Ambassador Yovanovitch deserves your unstinting support, as do other career diplomats who may become ensnared in the upcoming Congressional investigation and impeachment process. All employees of the Department – Foreign Service officers, civil servants, and political appointees – need to know that you have their backs against scurrilous political attacks and smears.
Your failure to speak up in defense of Ambassador Yovanovitch was a missed opportunity to send a positive message to your entire workforce, one we fear will have lasting and severe consequences. This episode, as well as the recent firing of acting Director of National Intelligence Joseph McGuire, will only increase the anxiety of career personnel that they are not welcome in this administration if they say something that might displease the president. As you know, the State Department’s Foreign and Civil Service Officers have faithfully implemented President Trump’s policies, as they are sworn to do, even where these policies dramatically depart from President Obama’s—for example, on Iran and Cuba. But career officers also have a duty to provide you and other political appointees with their best advice and the truth as they see it, while reporting through appropriate channels conduct they believe to be unethical or unlawful.
As you no doubt are aware, the State Department’s Office of Inspector General (OIG) in November published the findings of its investigation into allegations of politicized and other improper personnel practices involving the office of the previous Secretary. Along with disciplinary action against the individuals found to have behaved improperly, OIG recommended the Department institute training for political appointees on “merit-based personnel rules”—a recommendation with which the Department concurred. These rules, which specify that “appointment, assignment, and promotion for all categories of personnel must be on the basis of merit,” are designed to ensure the most effective execution of the State Department’s mission. According to the OIG report,
[f]ailure to adhere to those policies hinders the effectiveness of the Department, and questioning the ‘loyalty’ and political opinions of career employees and circulating communications suggesting that a ‘cleaning is in order’ undercuts ‘an atmosphere of open dialogue and trust.’ It also strikes at the heart of the career service, which envisions professional employees who serve across administrations.
Though OIG’s investigation pertained to the conduct of a previous leadership team at the Department, these observations are worthy of your attention. Our non-partisan foreign and civil service is a national treasure. The men and women who faithfully report to you do not deserve to be vilified or punished for doing their jobs, or for believing that they owe their loyalty to our country and to the Constitution rather than to the personal interests of the president. They need to know that their Secretary of State will back them up on this, even if it means having a fight with the White House. The position you took during our Munich meeting—accusing Members of Congress of being misinformed and denying that morale problems even exist at the Department—was not encouraging. We urge you to reconsider. A Department that fails to defend those who serve with patriotism and integrity cannot long expect to retain talented people, nor convince others to join. And that would be a tragedy both for this administration and for our country.

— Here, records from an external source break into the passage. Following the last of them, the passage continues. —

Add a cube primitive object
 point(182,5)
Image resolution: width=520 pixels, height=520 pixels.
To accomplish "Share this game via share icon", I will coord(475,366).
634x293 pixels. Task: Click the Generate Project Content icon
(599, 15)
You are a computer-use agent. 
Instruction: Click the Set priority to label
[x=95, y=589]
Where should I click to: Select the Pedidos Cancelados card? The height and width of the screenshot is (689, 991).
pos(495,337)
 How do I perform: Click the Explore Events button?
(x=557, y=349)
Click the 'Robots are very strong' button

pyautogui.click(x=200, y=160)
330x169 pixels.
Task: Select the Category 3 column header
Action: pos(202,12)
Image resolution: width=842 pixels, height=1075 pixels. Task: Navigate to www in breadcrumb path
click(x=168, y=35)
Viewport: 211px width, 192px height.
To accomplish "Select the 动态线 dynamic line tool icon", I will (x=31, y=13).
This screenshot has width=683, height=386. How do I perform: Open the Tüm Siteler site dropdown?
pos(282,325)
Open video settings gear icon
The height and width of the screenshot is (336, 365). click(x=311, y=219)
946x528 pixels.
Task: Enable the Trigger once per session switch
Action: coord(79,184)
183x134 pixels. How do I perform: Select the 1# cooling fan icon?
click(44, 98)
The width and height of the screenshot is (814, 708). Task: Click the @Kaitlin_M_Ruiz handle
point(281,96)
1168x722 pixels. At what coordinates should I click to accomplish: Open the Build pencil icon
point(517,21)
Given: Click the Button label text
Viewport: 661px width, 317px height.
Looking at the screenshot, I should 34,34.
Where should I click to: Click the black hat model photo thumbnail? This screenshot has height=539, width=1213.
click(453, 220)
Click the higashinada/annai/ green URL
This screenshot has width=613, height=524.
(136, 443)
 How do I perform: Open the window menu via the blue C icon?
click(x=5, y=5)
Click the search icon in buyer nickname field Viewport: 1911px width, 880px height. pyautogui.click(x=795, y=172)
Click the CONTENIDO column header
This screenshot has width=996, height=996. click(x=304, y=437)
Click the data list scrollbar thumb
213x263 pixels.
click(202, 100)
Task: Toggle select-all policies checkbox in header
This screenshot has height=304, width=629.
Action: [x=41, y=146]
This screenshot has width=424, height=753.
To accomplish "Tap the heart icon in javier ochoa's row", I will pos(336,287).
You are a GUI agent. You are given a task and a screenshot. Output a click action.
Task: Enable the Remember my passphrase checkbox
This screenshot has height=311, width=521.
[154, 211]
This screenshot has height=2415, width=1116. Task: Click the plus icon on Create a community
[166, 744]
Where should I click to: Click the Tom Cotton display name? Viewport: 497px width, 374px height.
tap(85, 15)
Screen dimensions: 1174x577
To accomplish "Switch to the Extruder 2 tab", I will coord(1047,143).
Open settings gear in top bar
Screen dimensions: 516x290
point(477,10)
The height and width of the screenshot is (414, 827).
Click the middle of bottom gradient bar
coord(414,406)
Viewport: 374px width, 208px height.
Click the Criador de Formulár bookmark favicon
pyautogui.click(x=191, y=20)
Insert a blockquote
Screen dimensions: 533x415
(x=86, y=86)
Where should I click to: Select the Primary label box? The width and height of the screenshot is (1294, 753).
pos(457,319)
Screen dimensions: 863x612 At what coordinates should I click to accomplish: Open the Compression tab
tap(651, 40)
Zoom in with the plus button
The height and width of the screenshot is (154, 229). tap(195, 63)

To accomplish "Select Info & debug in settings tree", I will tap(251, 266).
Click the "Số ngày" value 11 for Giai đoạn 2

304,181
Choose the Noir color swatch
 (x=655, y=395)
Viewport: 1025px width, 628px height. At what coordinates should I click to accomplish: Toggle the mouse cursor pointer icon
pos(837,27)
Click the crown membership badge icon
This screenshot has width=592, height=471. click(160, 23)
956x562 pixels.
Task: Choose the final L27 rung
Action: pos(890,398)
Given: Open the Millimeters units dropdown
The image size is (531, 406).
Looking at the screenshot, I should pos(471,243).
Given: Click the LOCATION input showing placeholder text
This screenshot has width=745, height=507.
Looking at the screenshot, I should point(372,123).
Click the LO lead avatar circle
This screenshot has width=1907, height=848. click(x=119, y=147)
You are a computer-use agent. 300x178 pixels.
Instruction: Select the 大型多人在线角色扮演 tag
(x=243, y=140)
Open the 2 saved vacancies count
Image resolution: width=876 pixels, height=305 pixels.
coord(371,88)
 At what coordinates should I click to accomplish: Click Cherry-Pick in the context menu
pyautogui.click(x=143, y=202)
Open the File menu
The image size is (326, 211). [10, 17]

 Eric Katz, “White House Confirms It’s Purging Disloyal Employees ‘From the Bowels of the Federal Government’,” Govexec.com, February 25, 2020.
 Jamie Gangel, “Nearly 30 Former State and National Security Officials Call on Pompeo to Defend Former Ambassador to Ukraine,” CNN.com, October 11, 2019.
 “Review of Allegations of Politicized and Other Improper Personnel Practices Involving the Office of the Secretary,” Report ESP-20-01 of the Office of Inspector General, United States Department of State, November 2019, p. 12.